Wood has joint appointments with Department of Chemistry and Biochemistry and the Molecular Biophysics Training Program at the Ohio State University. He is one of a small group of researchers worldwide focusing on intein implementation in various applications, along with Belfort and Tom Muir.

Wood's research focuses on developing new technologies by recombining protein domains, particularly in biopharmaceutical development and manufacturing. He has continued refining these methods for biopharmaceutical development and manufacturing, and his work has drawn funding from the DARPA BioMOD project, NIH, NSF and US Army Research Office, projects as well as several industry sponsors. Wood was also involved in the development of protein switches for biotechnology funded by the NSF Career Award. Wood is an author of over 60 publications, six issued patents, two additional patent applications pending and an additional dozen book chapters or edited volumes. His publications have been cited nearly 4000 times.

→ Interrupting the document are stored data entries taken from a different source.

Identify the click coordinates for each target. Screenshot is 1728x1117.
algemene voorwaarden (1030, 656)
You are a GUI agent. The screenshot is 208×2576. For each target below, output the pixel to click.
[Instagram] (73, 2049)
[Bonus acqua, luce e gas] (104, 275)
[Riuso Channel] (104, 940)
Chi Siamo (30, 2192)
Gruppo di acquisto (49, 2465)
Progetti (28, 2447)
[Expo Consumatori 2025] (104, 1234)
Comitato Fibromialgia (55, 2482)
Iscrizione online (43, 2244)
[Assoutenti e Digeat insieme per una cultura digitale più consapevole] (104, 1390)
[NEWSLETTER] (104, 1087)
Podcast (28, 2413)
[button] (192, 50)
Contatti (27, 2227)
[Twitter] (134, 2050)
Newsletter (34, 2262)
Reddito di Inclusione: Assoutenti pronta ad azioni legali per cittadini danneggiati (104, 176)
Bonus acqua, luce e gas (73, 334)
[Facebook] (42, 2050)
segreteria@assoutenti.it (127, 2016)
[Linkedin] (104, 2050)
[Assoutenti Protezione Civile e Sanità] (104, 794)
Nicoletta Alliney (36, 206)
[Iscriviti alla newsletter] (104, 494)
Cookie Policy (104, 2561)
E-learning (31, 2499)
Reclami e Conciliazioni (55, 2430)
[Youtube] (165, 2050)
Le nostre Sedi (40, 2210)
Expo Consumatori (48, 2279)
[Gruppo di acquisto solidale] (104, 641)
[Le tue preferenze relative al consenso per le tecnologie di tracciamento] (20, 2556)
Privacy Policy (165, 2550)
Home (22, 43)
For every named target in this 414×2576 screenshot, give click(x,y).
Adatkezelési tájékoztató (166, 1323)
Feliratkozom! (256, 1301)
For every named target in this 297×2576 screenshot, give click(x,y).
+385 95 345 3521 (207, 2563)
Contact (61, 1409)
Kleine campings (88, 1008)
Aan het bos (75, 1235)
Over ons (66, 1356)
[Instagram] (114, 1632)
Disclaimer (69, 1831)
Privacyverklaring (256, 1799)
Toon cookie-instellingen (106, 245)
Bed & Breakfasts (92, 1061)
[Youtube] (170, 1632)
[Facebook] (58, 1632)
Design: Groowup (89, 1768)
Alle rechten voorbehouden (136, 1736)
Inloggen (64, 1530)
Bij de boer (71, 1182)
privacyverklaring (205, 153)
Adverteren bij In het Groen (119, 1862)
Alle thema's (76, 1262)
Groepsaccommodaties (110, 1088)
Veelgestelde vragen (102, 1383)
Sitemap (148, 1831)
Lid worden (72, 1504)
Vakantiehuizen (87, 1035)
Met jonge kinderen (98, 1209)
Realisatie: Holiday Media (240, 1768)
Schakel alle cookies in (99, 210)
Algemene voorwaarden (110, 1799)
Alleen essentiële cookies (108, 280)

Wood is a member of the American Chemical Society, BIOT division, American Institute of Chemical Engineers, and International Society of Pharmaceutical Engineers.

=== Awards and honors ===
- 2003: NSF Career Award
- 2016: Lumley Engineering Research Award, Ohio State College of Engineering

===Business ===
Protein Capture Science is a biotech start-up company commercializing a self-removing affinity tag technology for research and large-scale purifications of proteins. Wood and Izabela Gierach are co-founders of the company, based in Columbus, Ohio. The first line of the iCapTag products for protein purification was showcased in the Industry Innovators 2021-2022 Issue of the journal BioProcess International. Protein Capture Science was recently awarded several grants and funding, including highly competitive The Ohio Third Frontier Technology Validation and Start-Up Fund and the Concept Fund for extraordinary technologies by the Department of Development, State of Ohio.